Upgrading the country’s infrastructure is one of the top concerns of the Duterte administration. To do so, it needs to lead the effort in upgrading the construction industry.
Official unemployment numbers say there should be plenty of workers looking for jobs, at least 2.36 million as of June. However, even if jobs under President Duterte’s “Build, Build, Build” (BBB) agenda are available, not a lot of job seekers seem qualified to build all the roads, bridges, airports and railways the government needs for this ambitious infrastructure program.
The Department of Labor and Employment’s Bureau of Local Employment estimates demand at over 1 million construction workers for the BBB program alone, as our recent BusinessMirror story (“Challenge Accepted” by Lorenz Marasigan) reported. But in 2017—when jobs in the construction sector reached 3.59 million, or about 158,000 more than the 3.31 million construction workers in 2016—there was already a shortage of 120,000 workers.
The government launched in May an online jobs portal for the BBB program, listing 11,000 vacancies in ongoing projects. The portal is expected to post “hundreds of thousands” of employment opportunities through 2022.
Filling these vacancies is not going to be easy.
Many of our skilled construction workers, contractors, architects and engineers have left for overseas jobs, where they get paid at least four times as much. To entice them to come home, the government must make the industry provide competitive compensation and benefits, or perhaps provide tax incentives and other perks to even things out.
Compounding the problem, whole generations of younger workers are no longer even considering construction as a viable career option. Personal preferences, their parents’ wishes, even our own education system, have steered our high-school graduates to college courses and white-collar careers.
The traditional formula of “college = white-collar job = success” is precisely what the K to 12 (kindergarten plus six years grade school, four years of junior high school and two years of senior high school) curriculum change was supposed to tweak, but how many senior high-school students are taking the vocational-technical strands of the curriculum? And do schools even offer these strands?

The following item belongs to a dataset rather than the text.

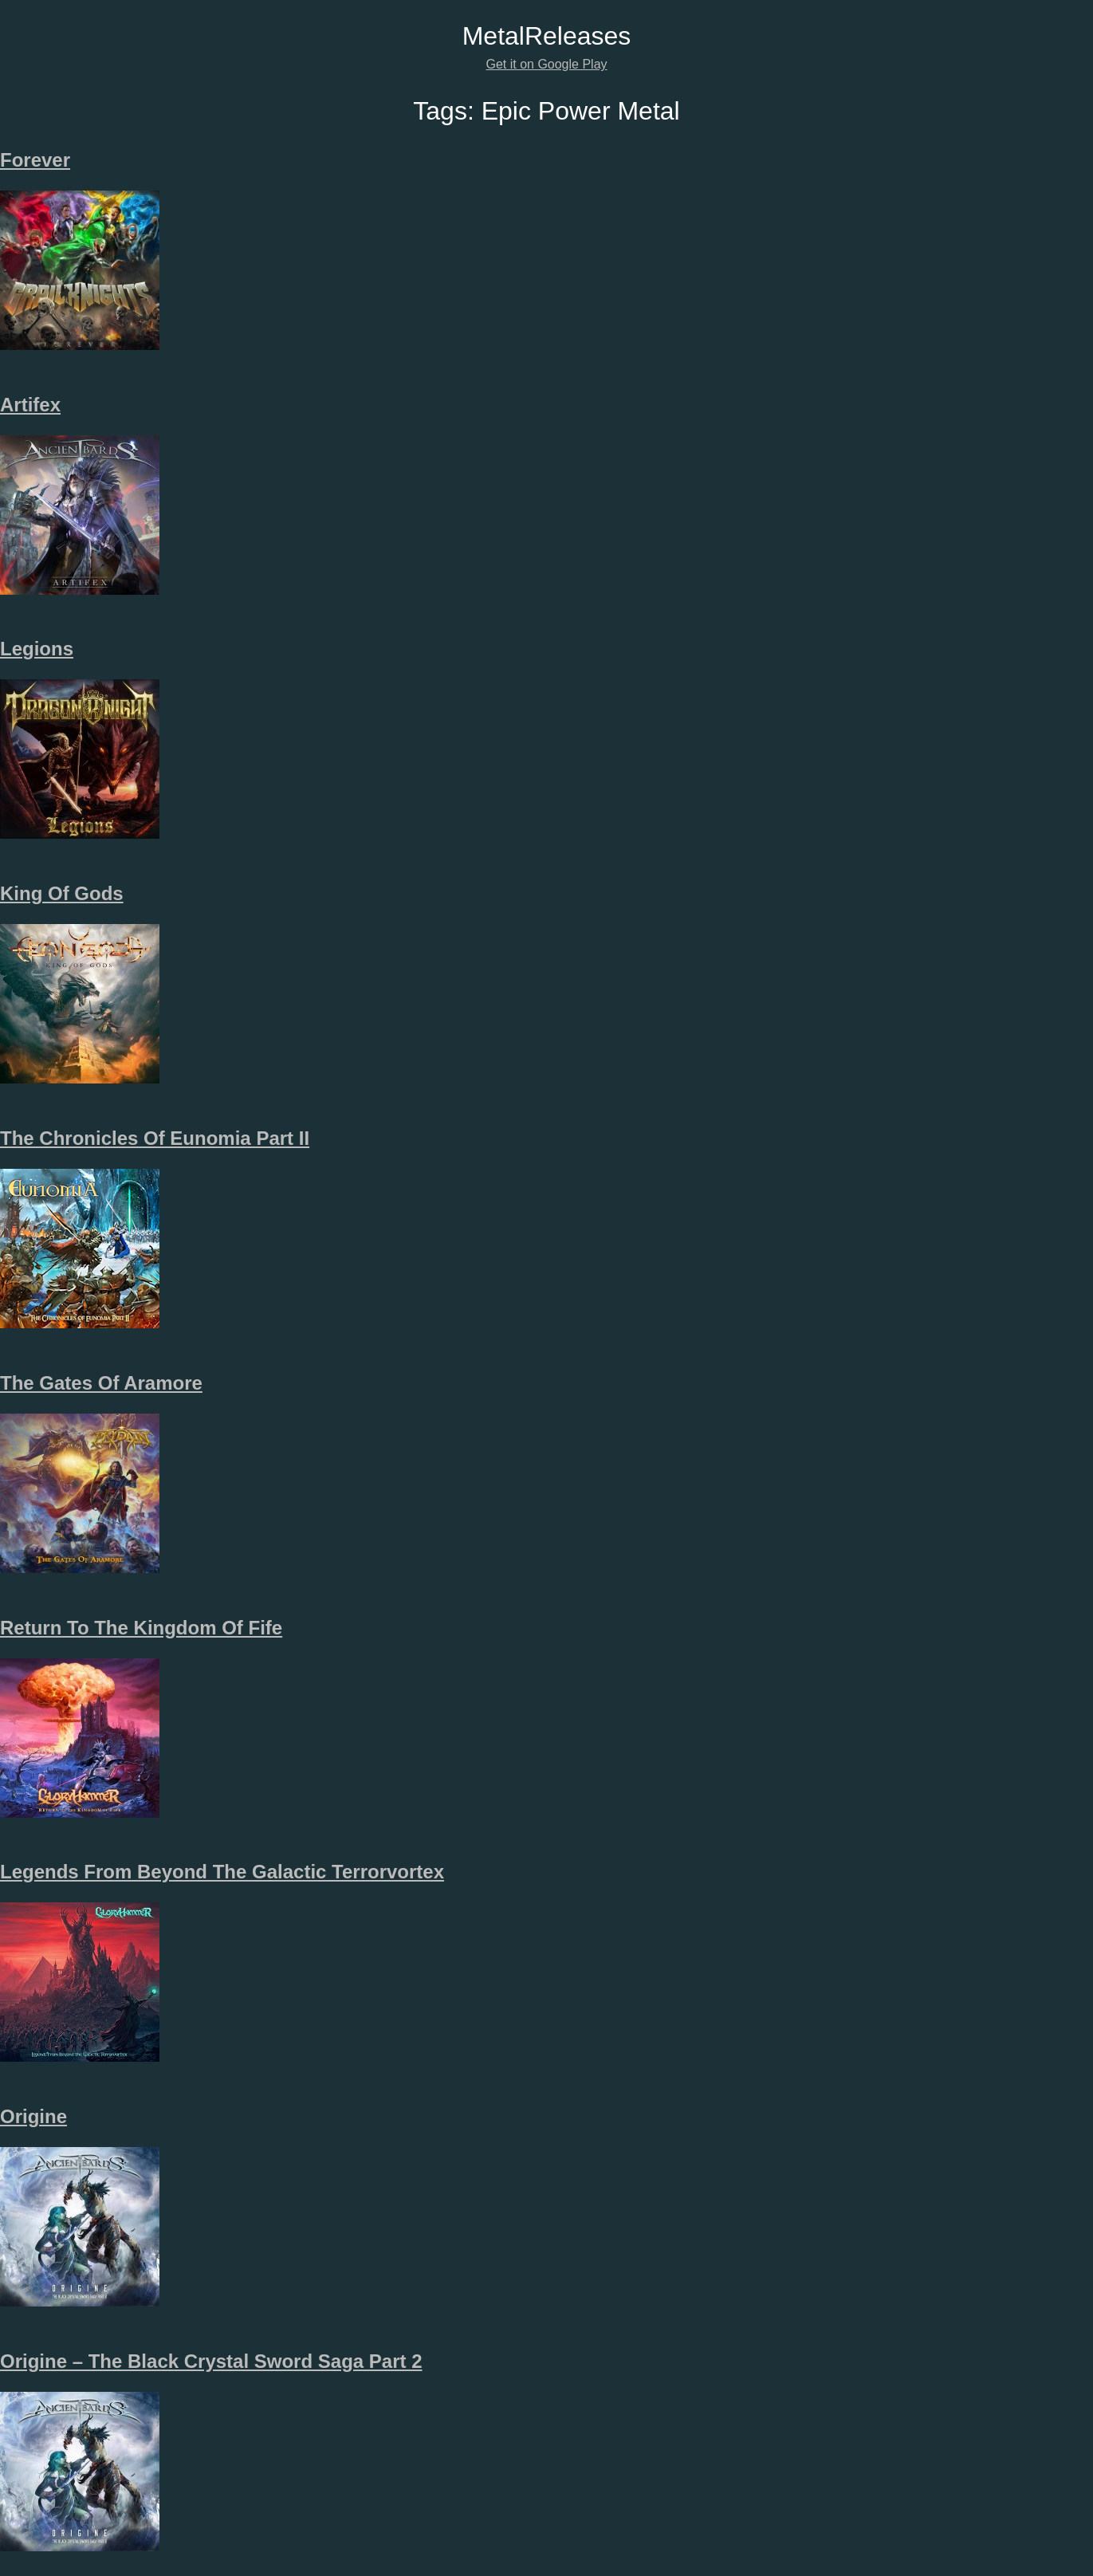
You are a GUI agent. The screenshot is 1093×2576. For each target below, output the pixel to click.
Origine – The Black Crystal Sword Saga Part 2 (211, 2361)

Let’s face it: “Success” for most Filipino kids is still very much equated with a glamorized white-collar job, working for a firm in Makati or some other business district. There is still the stigma of a vocational education—the belief that it leads to lower wages, contractual and menial jobs and the label of being a noncollege degree holder.
If our goal is to bring back the dignity of blue-collar jobs by producing a highly skilled work force demanded by industries like the construction sector, the government would also need the support of employers and businesses, the various chambers of commerce, and other stakeholders to work with the education sector.
We need to bring back the emphasis on the trades in high school and college and focus on apprenticeship programs where our young people can learn a trade. In Germany, for instance, students aged 16 to 19 years old, outside of their school work, are trained in companies for three to five days a week for two to three years, where they also earn a small stipend. The process ends with a certification examination.
More than 350 professions are officially recognized in Germany as training occupations with more than 60 percent of high-school graduates regularly participating in the program. This is a big factor why Germany’s youth unemployment remains low.
To bridge the labor gap in construction, the industry also needs to focus on recruiting more women, whether as construction managers or onsite workers. This is the 21st century, where overseas employers even prefer Filipina welders and heavy equipment operators. New building technology has made the requirement for brute physical work, commonly associated with men (often mistakenly), inapplicable to construction. Besides, construction work involves more than just physical skills, but technical and even scientific skills, as well.
The construction industry has an opportunity for higher growth and unqualified success for smart and hardworking Filipinos who desire to make a lifelong career in it, if both the government and the private sector can work together to professionalize the industry.